Home Blog GenAI Spec-First Engineering: for Mission
-Critical Systems with Claude Code insights from Jakub Walczak

Spec-First Engineering: for Mission
-Critical Systems with Claude Code insights from Jakub Walczak

AI can generate code fast. That’s impressive. What’s actually impressive is when that code works in production, under load, at scale, without breaking three sprints later.

Here’s the uncomfortable truth: most AI-generated code fails – not because of the AI itself, but because of vague requirements, missing edge cases, and no shared understanding of what “done” actually means. The real question isn’t how to get AI to write better code. It’s: what do we need to define before AI writes anything at all?

To answer that, Piotr sat down with Jakub Walczak, a senior software engineer at Boldare who has been deep in the trenches of building systems where failure is simply not an option – and who has been applying spec-driven development with Claude Code as a core part of his daily workflow.

Table of contents

Piotr: Jakub, we keep seeing the same problem across almost every engineering team we work with. AI generates code fast, but a lot of it doesn’t hold up in production. You’ve been experimenting with something called spec-driven development. What is it exactly?

Jakub: Right, so like all trending terms, especially in the AI space — it doesn’t have one established definition yet. But the way I think about it: before writing any single line of code, you have to prepare specifications. Instead of throwing vague prompts at the AI, you need a structured document covering all the edge cases, all the business requirements, all the expected behaviors. That’s what gives you more deterministic, reliable results on the other end.

Piotr: So it’s basically an expansion of the “spec first” idea, the upfront work needs to be really well defined before anything gets built.

Jakub: Exactly. The entire shift in spec-driven development is moving the focus away from source code – which has become the final product of the workflow for most developers – and putting it on the specification itself. As engineers, our job becomes orchestrating that definition process in order to get satisfying results from the AI.

Piotr: What actually goes into a spec? You mentioned edge cases and business requirements, what else?

Jakub: Honestly, for me a spec is everything that could matter while working on a particular feature. So definitely the expected behavior at the business level. Edge cases and known limitations. Diagrams of the business flow. Mermaid format works really well because AI consumes it nicely. You could even add links to existing source code, though I’m not sure that’s always a good idea.
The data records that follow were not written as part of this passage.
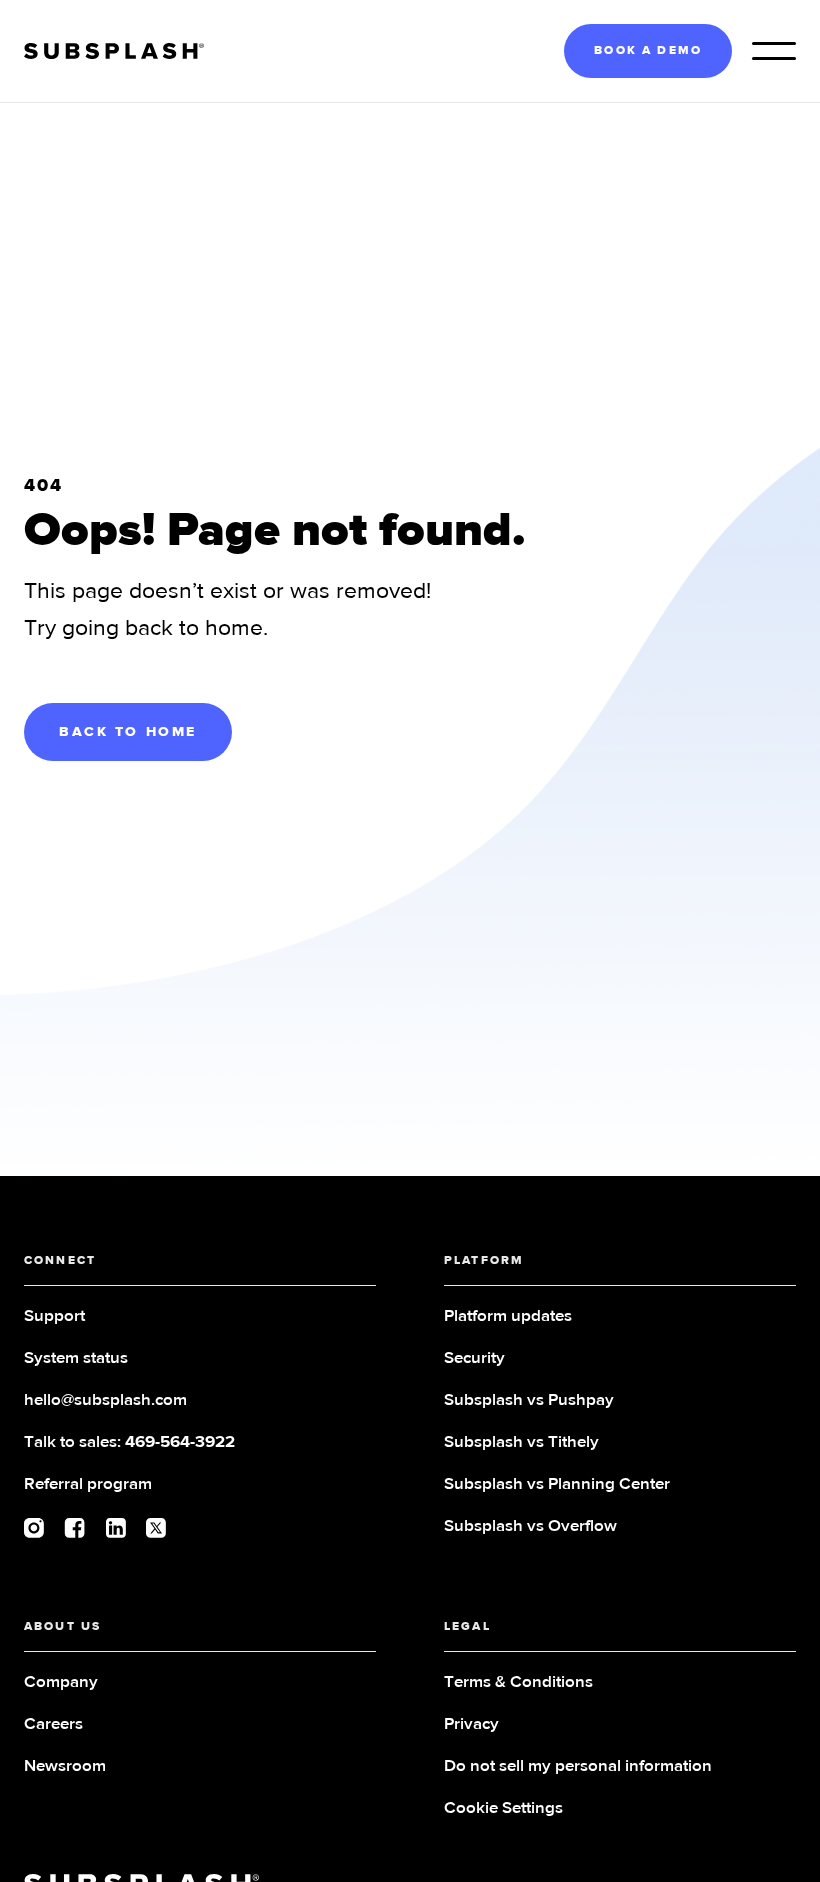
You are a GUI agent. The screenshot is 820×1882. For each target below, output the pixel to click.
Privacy (471, 1724)
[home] (114, 51)
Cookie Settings (503, 1808)
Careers (53, 1724)
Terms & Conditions (518, 1682)
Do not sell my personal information (578, 1766)
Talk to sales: (129, 1442)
The key principle is that a well-written spec should give you a deterministic output. Of course results will vary slightly from one run to another, but if your spec is solid, you should consistently reach a satisfying result. And at that level, the technical details. Java, Python, whatever — become secondary. The spec is focused on business value and behavior, not on implementation.

Piotr: So where does Claude Code fit into this workflow?
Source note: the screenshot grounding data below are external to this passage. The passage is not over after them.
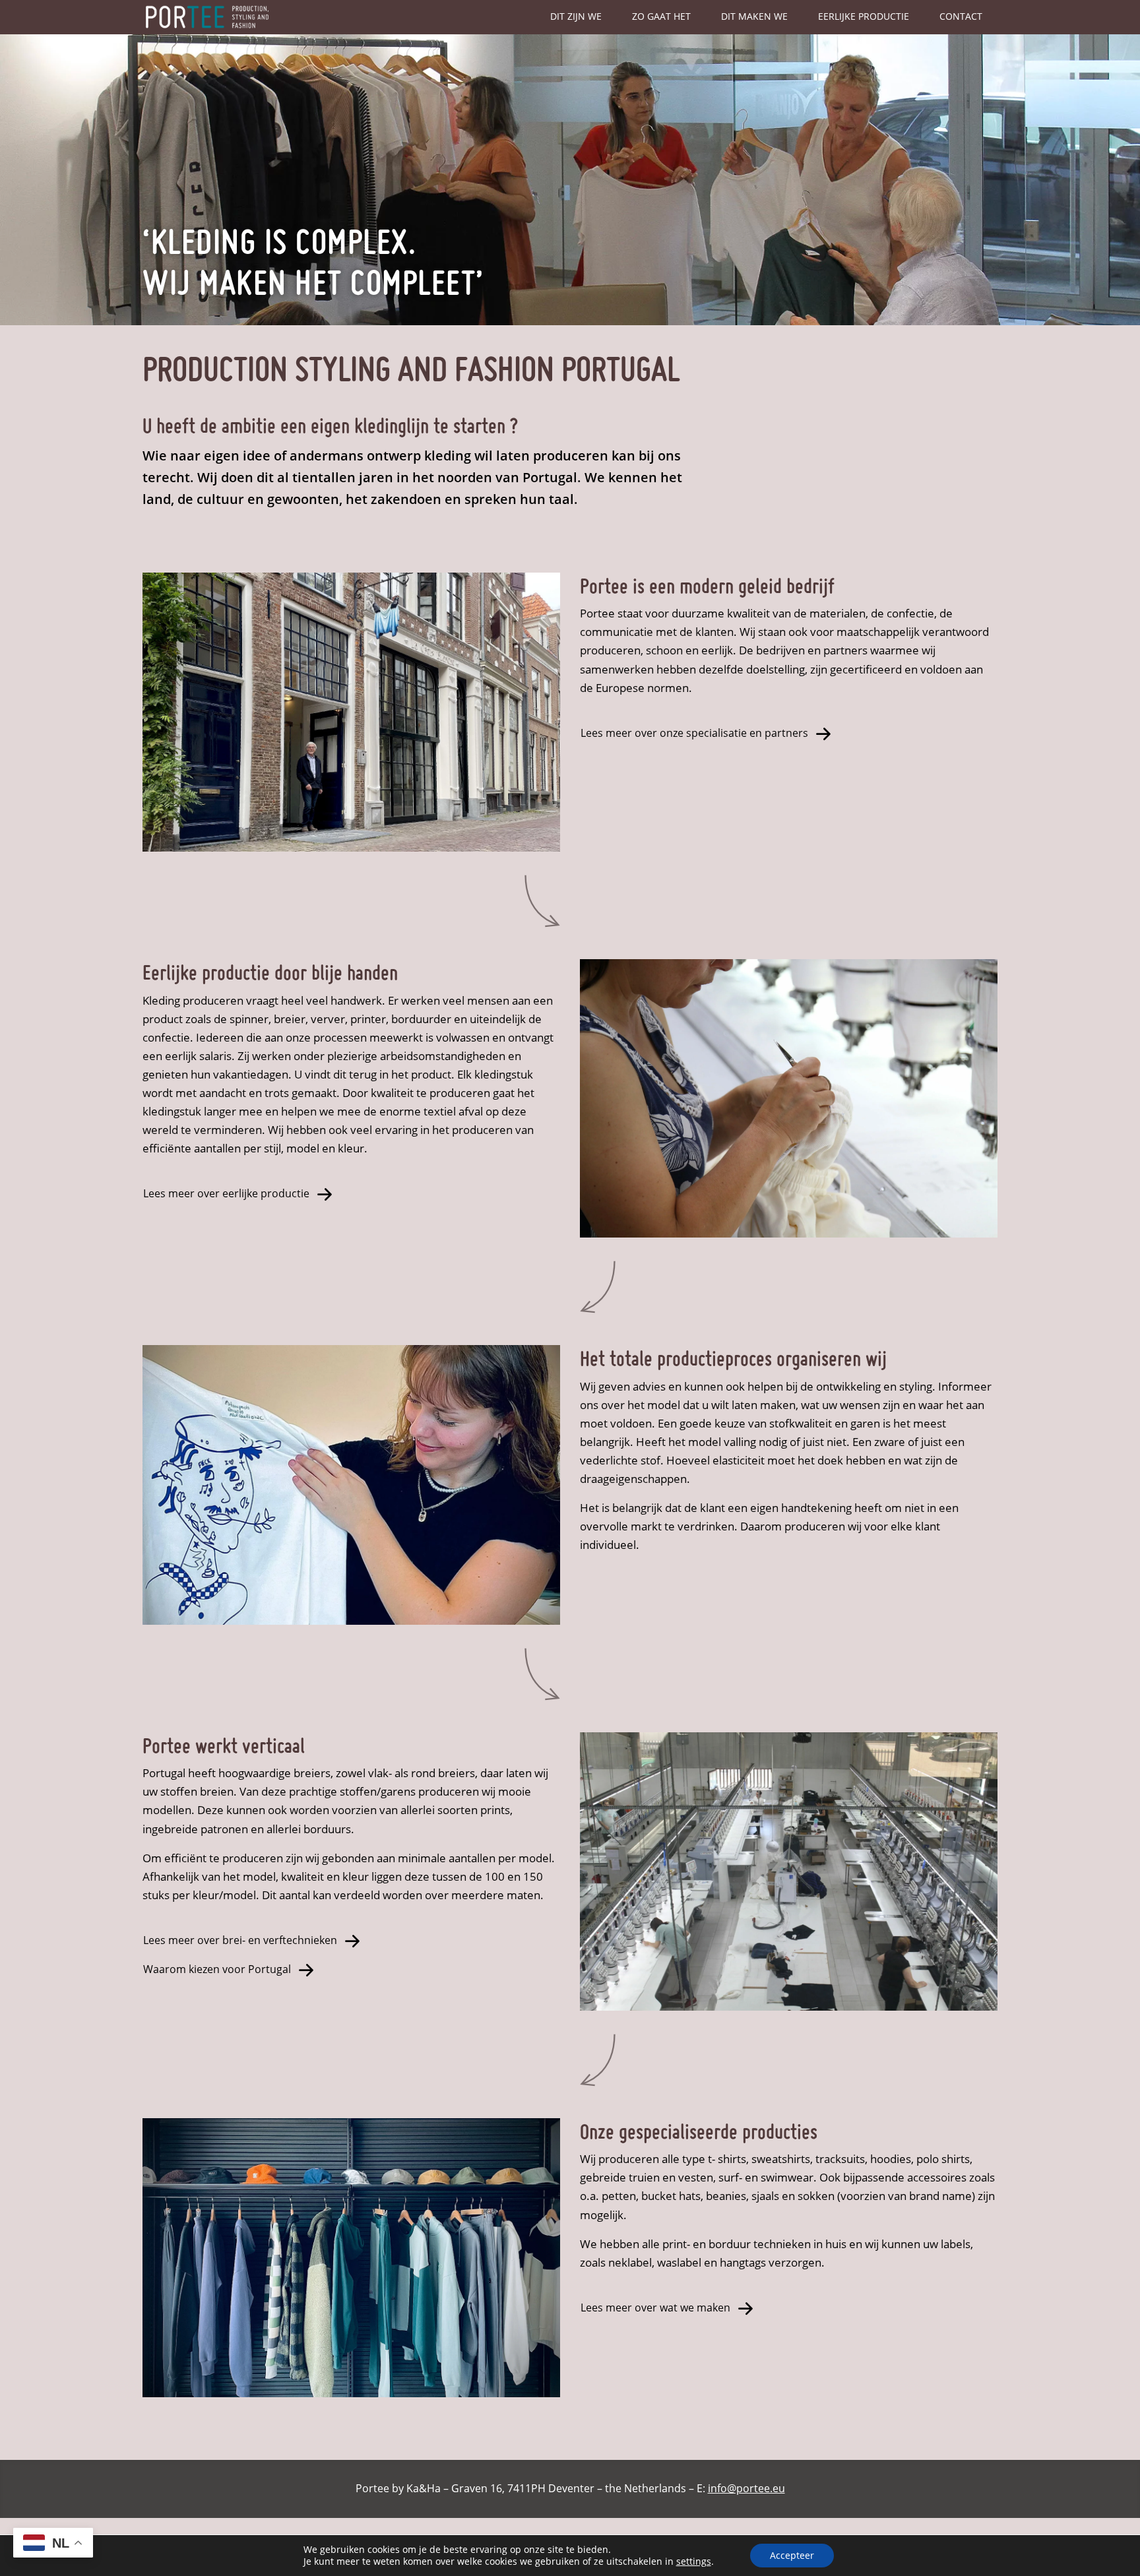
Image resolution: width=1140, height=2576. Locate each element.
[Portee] (208, 17)
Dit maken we (754, 16)
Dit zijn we (576, 16)
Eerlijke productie (863, 16)
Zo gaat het (661, 16)
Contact (960, 16)
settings (693, 2561)
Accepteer (792, 2555)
Jakub: You can actually use AI to help you write the spec in the first place. The first step of the workflow is combining all your sources, things written down, things you remember from months ago, tribal knowledge that lives nowhere. You feed all of that to an agent and it helps you craft a more detailed, more complete specification. That’s what drives better results downstream.

A few weeks ago I had a good example of this. I had to implement a feature in our invoicing domain – an area I hadn’t touched in months. The ticket itself was relatively simple, maybe 30 minutes of implementation, another hour of thorough testing. But instead of jumping straight in, I decided to build what I called an “Invoicing Expert” Claude skill – essentially a deep knowledge artifact about our invoicing domain. That took me two, three, maybe four hours to build properly.
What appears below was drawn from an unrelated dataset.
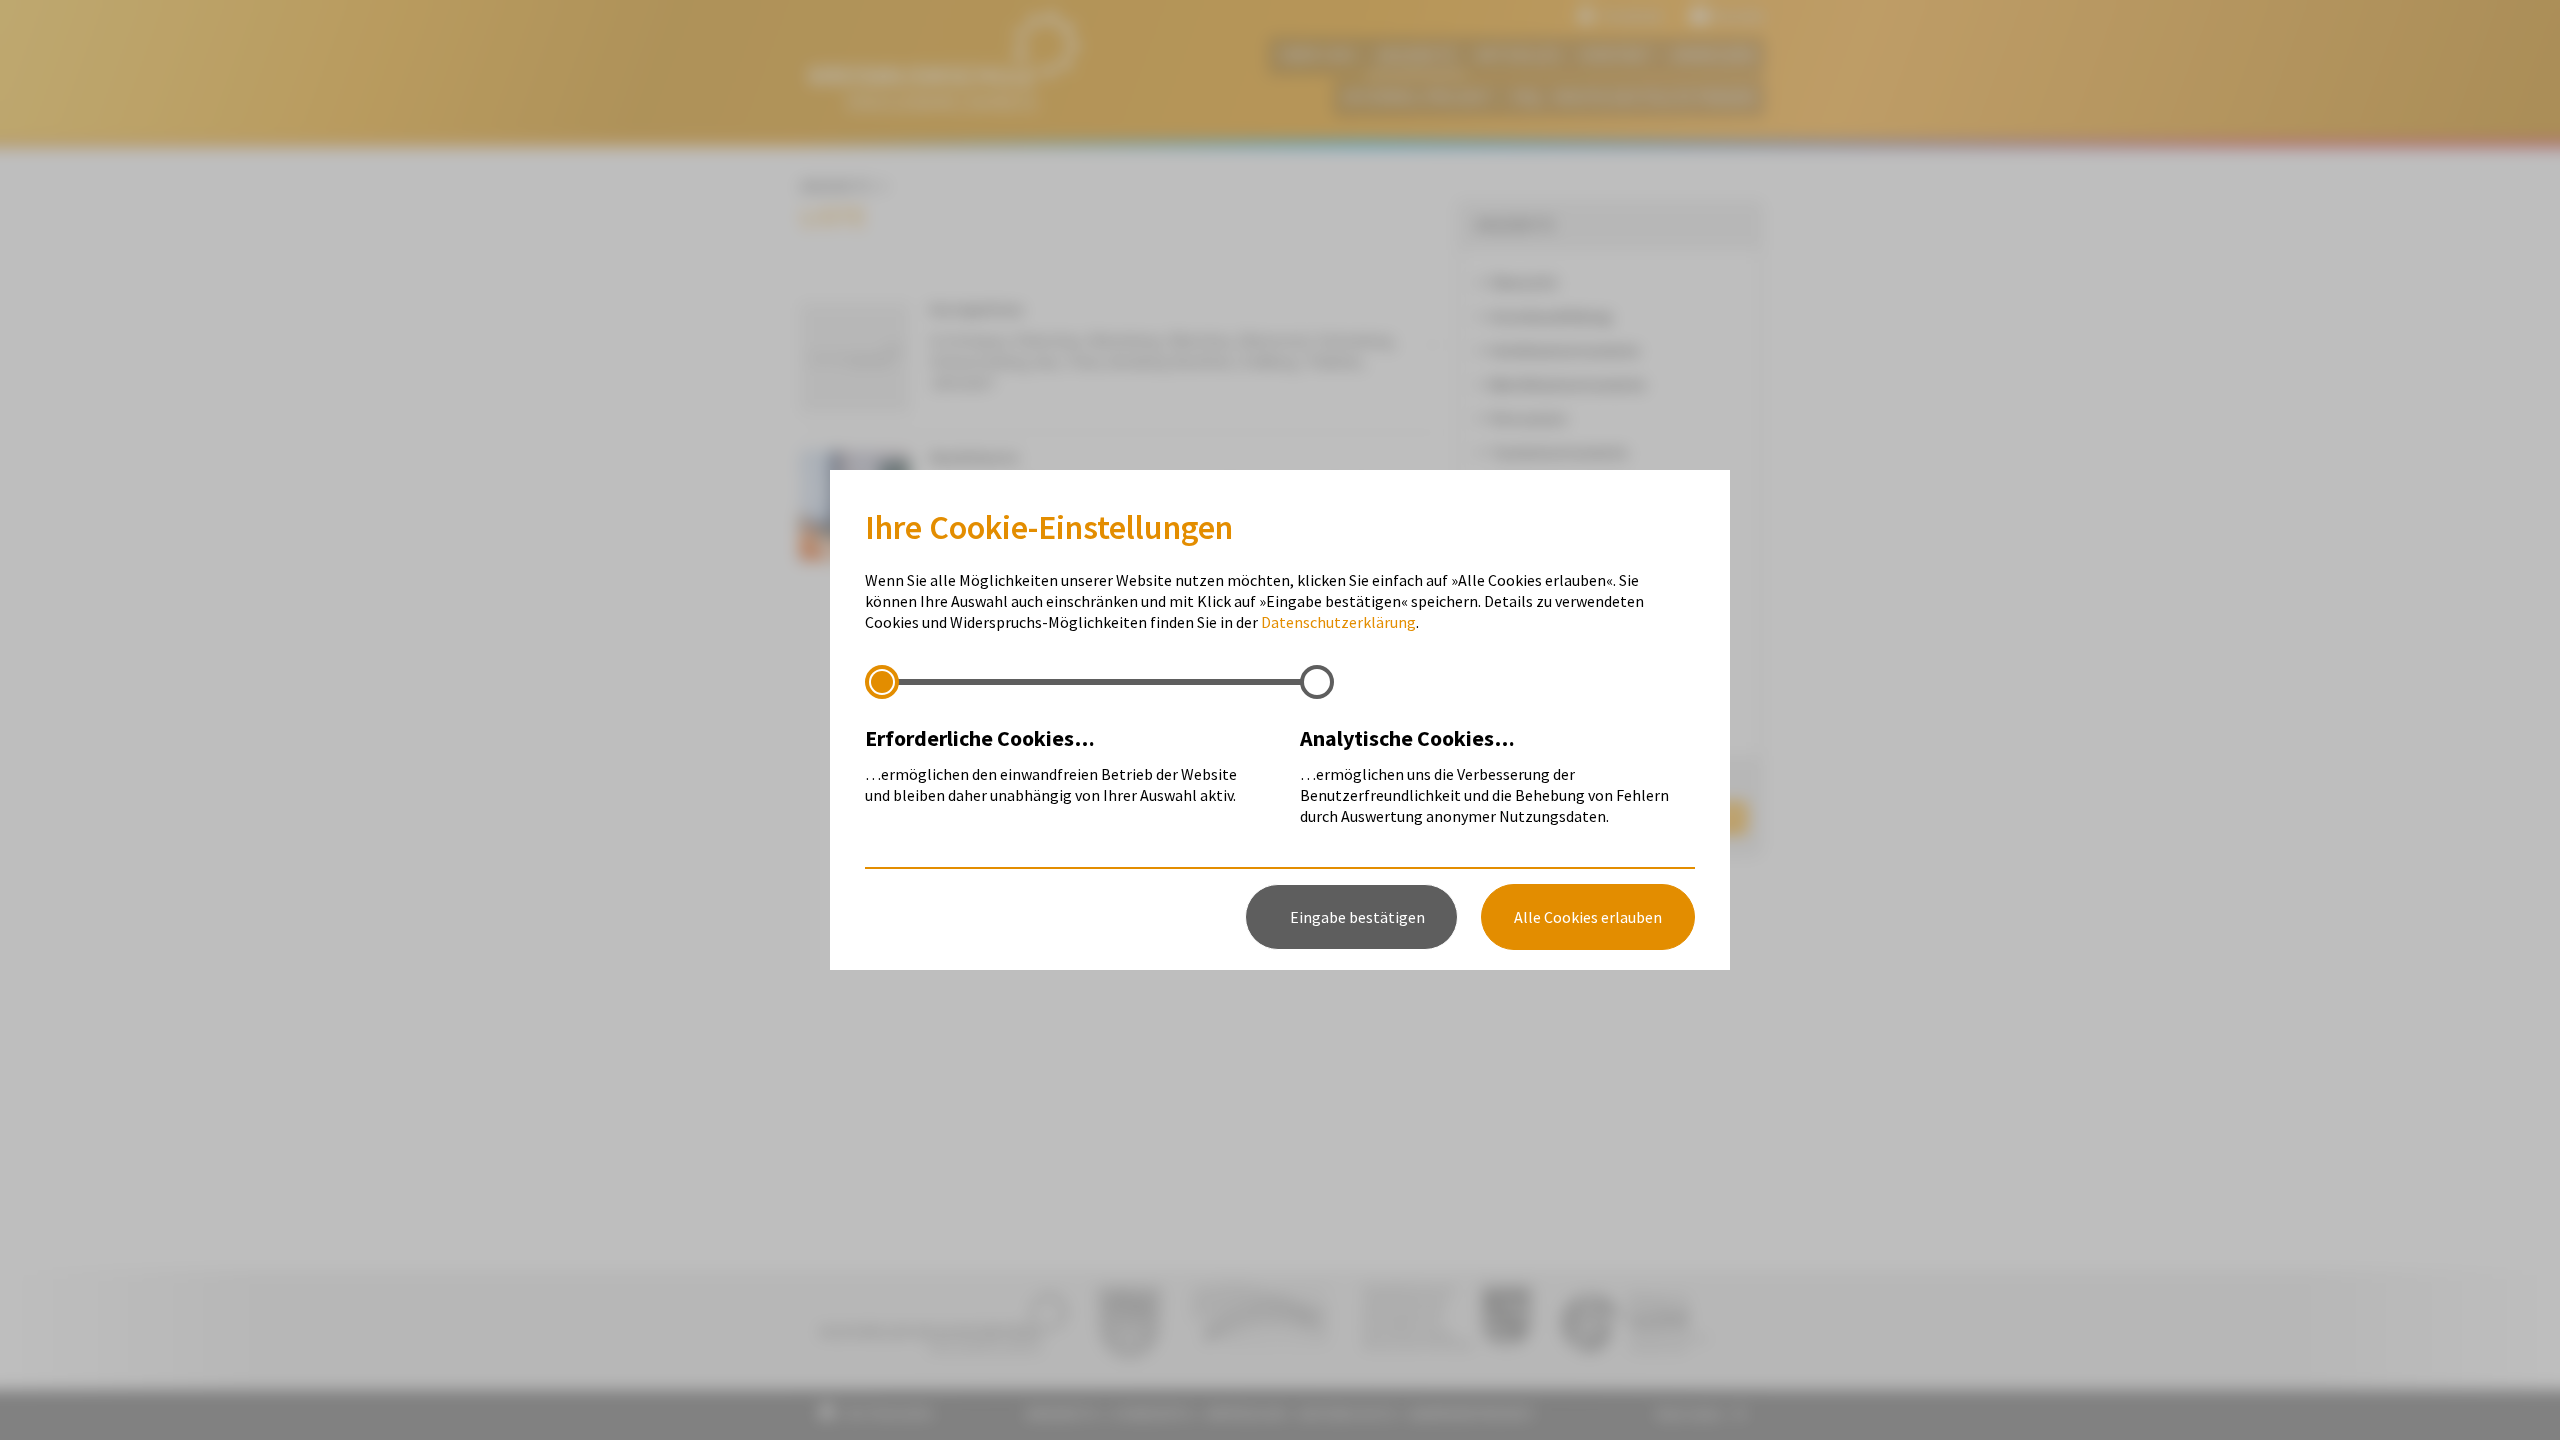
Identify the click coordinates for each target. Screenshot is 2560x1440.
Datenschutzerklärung (1338, 622)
Piotr: This isn’t a simple invoice with one line item, right? Not “give me an iPhone invoice.”

Jakub: Not at all. Our invoicing has a lot of moving parts, different margin sources, different document types, a lot of business rules. So I invested those hours upfront building the skill, used it to implement the feature, and everything went smoothly.

Then, two days later, we got a complaint from a customer. Not exactly a bug report – more like “this isn’t working the way we expected, there must be some discrepancy between the intended behavior and what’s actually in the code.” Because I had built that skill two days earlier, I was able to use it immediately to find the issue, fix it, and test the fix in about 10 minutes. The hours I spent upfront paid back almost instantly.

Piotr: So the skill itself essentially became the spec for that feature?

Jakub: That’s how I think about it, yes. The skill captured the business requirements and the domain knowledge in a structured way. At minimum it’s part of the process of creating a specification. Either way, it gave the AI and me, a shared, reliable understanding of what we were working with.

Piotr: Let’s talk about the tension a lot of teams feel here: spending more time on specs versus spending more time on execution. Is spec-driven development a form of over-engineering?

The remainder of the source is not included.